Today you will train hamstrings and calves. Among hardcore trainers and rows of underused equipment, you’ll do 15 sets for hamstrings and nine for calves while being observed by an inquiring FLEX scribe and a tireless FLEX photographer. You live for this. You are Jay Cutler.
HAMMING IT UP
You do four working sets, the first with 130 pounds (13 reps) and the second with 150 (nine reps). You finish with two drop sets, twice going from 160 (eight reps) to 100 (seven reps) without rest. You could use more weight, but instead of risking injury, you’d rather crank out the repetitions.

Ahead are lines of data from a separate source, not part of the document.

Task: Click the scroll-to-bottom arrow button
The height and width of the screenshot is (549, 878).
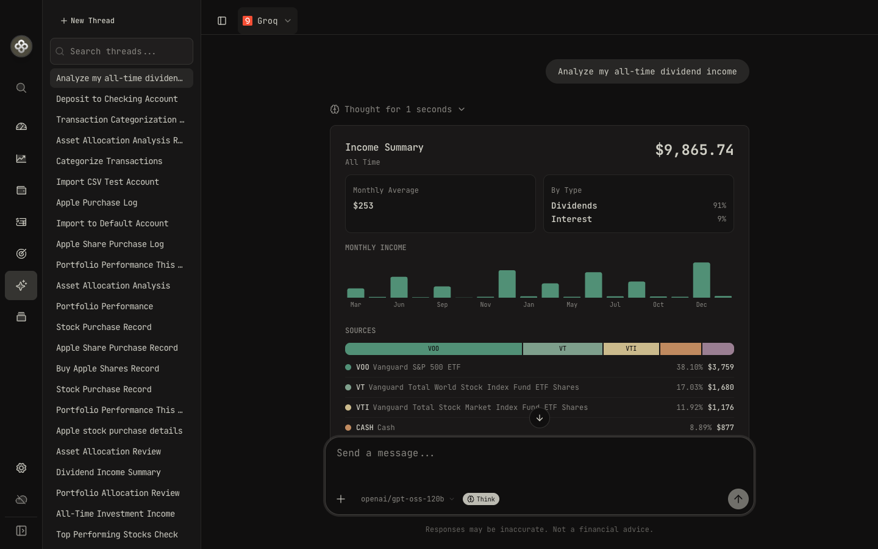Action: [x=540, y=418]
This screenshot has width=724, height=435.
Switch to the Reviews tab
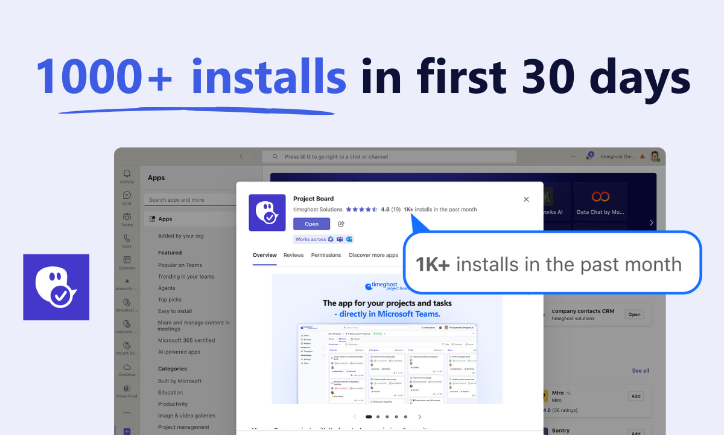pyautogui.click(x=293, y=255)
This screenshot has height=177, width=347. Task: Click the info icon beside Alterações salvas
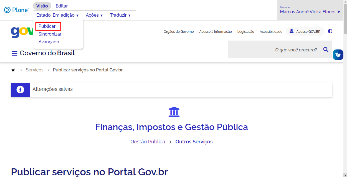pos(20,90)
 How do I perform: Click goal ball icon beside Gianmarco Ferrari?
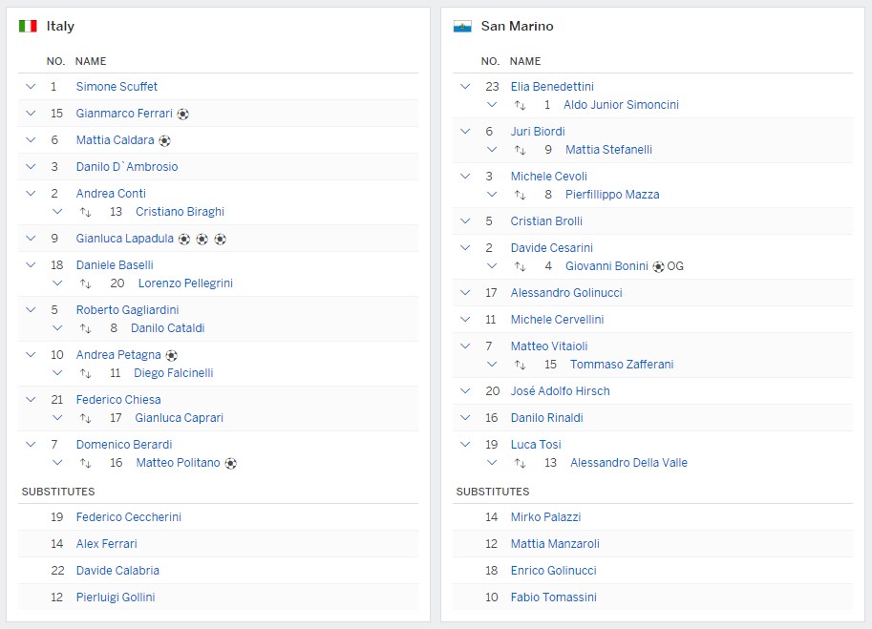(x=183, y=114)
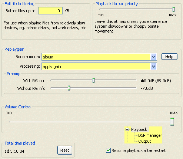
Task: Select Output tree item
Action: click(x=144, y=141)
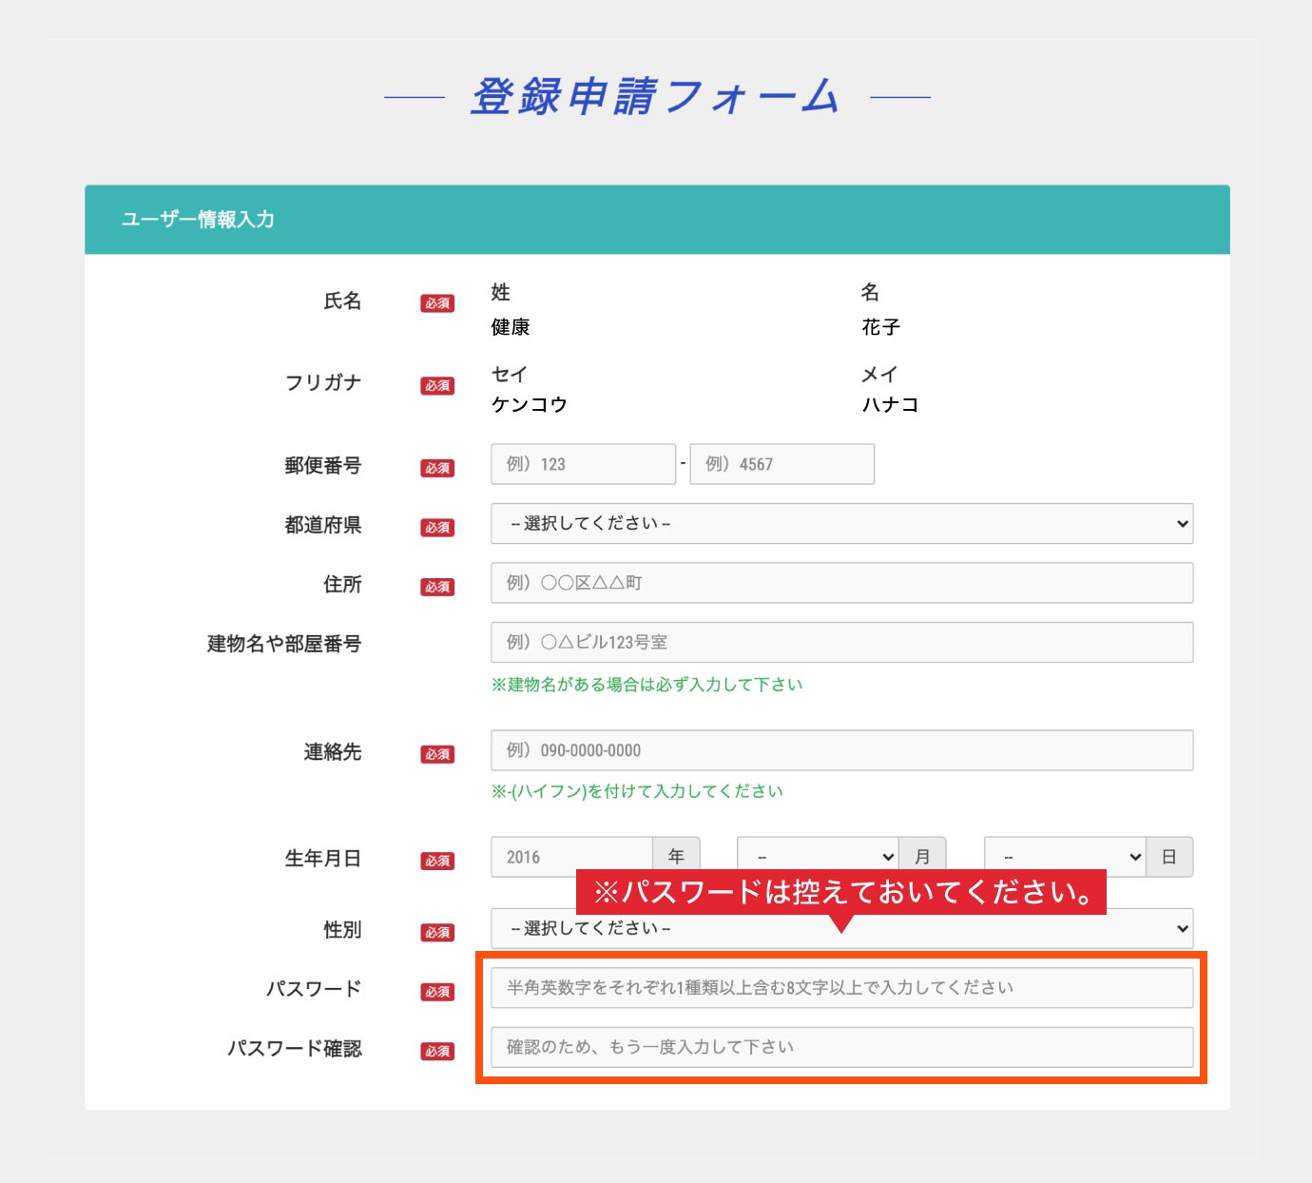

Next, you position yourself in a seated leg-curl machine for what you call a “feel set” (a warm-up set during which you get a feel for the weight). After that, you do 270 for two sets of 11 reps. With a grin, you tell the scribe, “Let’s do the whole stack, Greg, so no one can say s—t,” setting the pin at the bottom (285 pounds) and, refusing to give in, grinding out 14 reps.
Next up: stiff-leg deadlifts. Actually, for you, these are bent-leg deadlifts, although you do keep your legs relatively rigid. Bending your knees takes the emphasis off your glutes and lower back and focuses it on your hams. You do sets with 225, 275 and 315, always getting 10-12 reps, not even bothering to wear straps.